Allgemeines

Ein Verantwortlichkeitsbeitrag wird geschuldet, wenn das eigene Pensionsverhältnis (= EPV) einer lokalen Verwaltung während des Kalenderjahres größer als der gesetzliche Basispensionsbeitrag war. Das eigene Pensionsverhältnis einer Verwaltung entspricht für ein Kalenderjahr dem Verhältnis zwischen

  • der Pensionslast (PL) = die Ruhestands- und Hinterbliebenenpensionen, die der solidarische Pensionsfonds für die ehemaligen definitiv ernannten Personalmitglieder und ihre Berechtigten übernommen hat, einschließlich der Pensionsanteile an diesen Pensionen zu Lasten des solidarischen Pensionsfonds,
  • die Lohnmasse (LM) )= die Lohnmasse der aktiven definitiv ernannten Personalmitglieder der Verwaltung, die den Pensionsbeiträgen für definitiv ernannte Personalmitglieder unterliegt.
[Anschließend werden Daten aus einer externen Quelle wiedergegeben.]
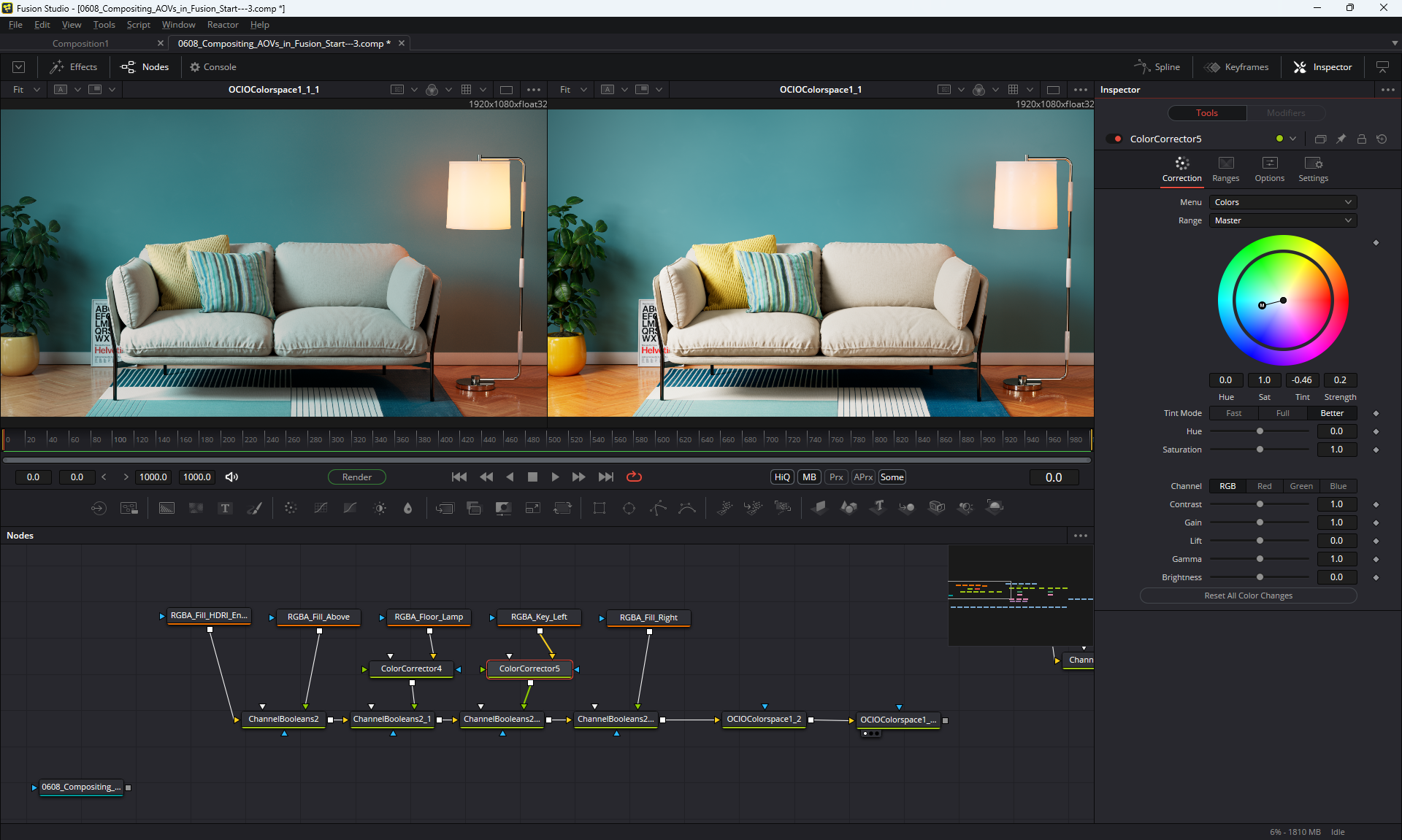
Task: Click the Brightness Contrast tool icon
Action: coord(380,508)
Wenn ein Arbeitnehmer aufeinanderfolgende Dienstleistungen bei verschiedenen Verwaltungen erbringt, die dem solidarischen Pensionsfonds der provinzialen und lokalen Verwaltungen angeschlossen sind, wird der Verantwortlichkeitsbeitrag jeder Verwaltung auf den Teil der Pensionslast berechnet, der sich auf die Dauer der annehmbaren Dienstleistungen bezieht.
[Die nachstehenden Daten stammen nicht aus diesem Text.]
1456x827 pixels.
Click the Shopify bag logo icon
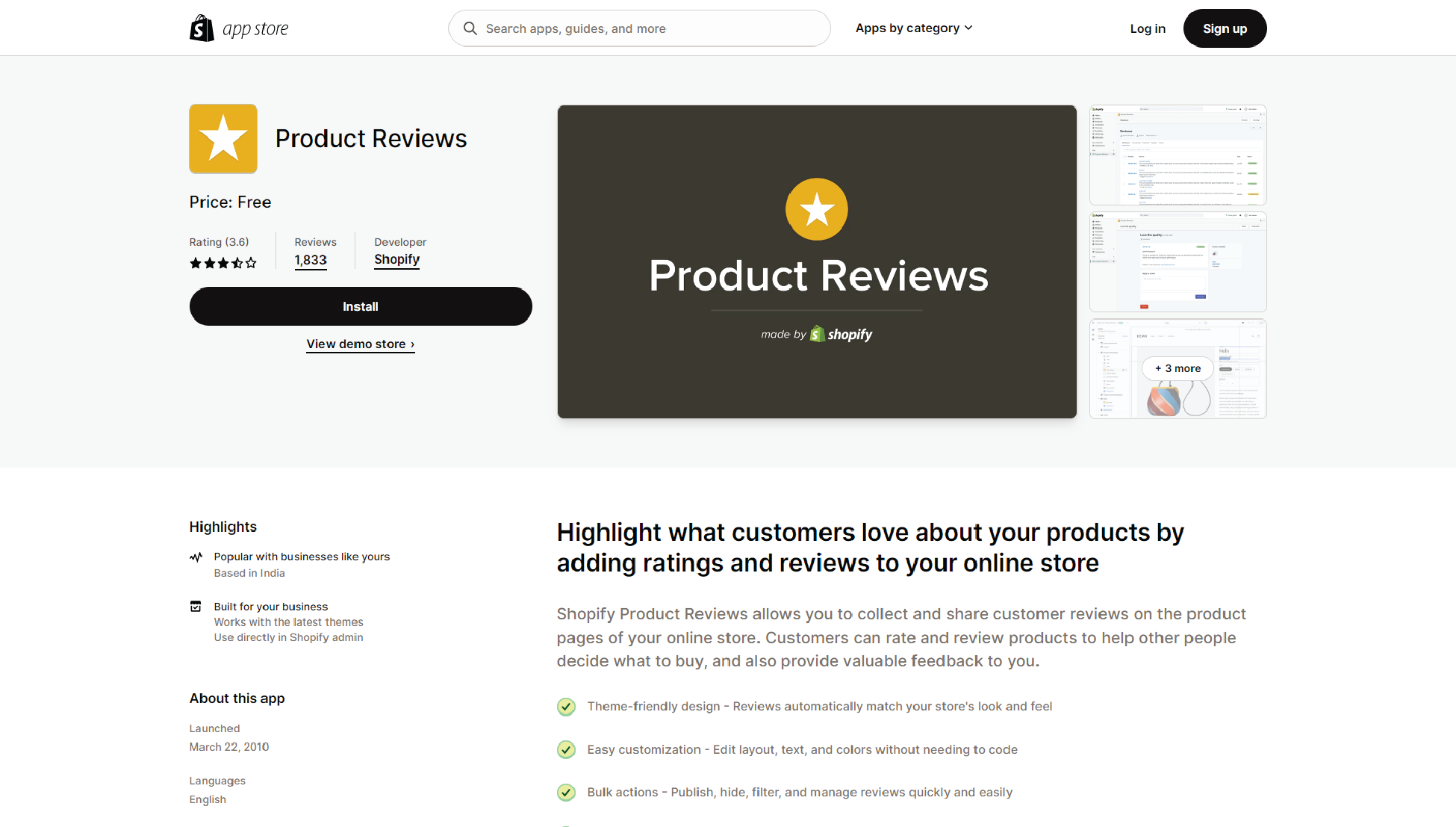(202, 28)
Um den Verantwortlichkeitsbeitrag festzustellen, wird das eigene Pensionsverhältnis mit dem gesetzlichen Pensionsbeitrag, nicht mit dem effektiven Basispensionsbeitrag verglichen. Eine Verwaltung von ex-Pool 1, die 2012 ein eigenes Pensionsverhältnis von 33,50% hat, schuldet keinen Verantwortlichkeitsbeitrag. Eine Verwaltung von ex-Pool 1, die 2012 ein eigenes Pensionsverhältnis von 34,50% hat, schuldet einen Verantwortlichkeitsbeitrag.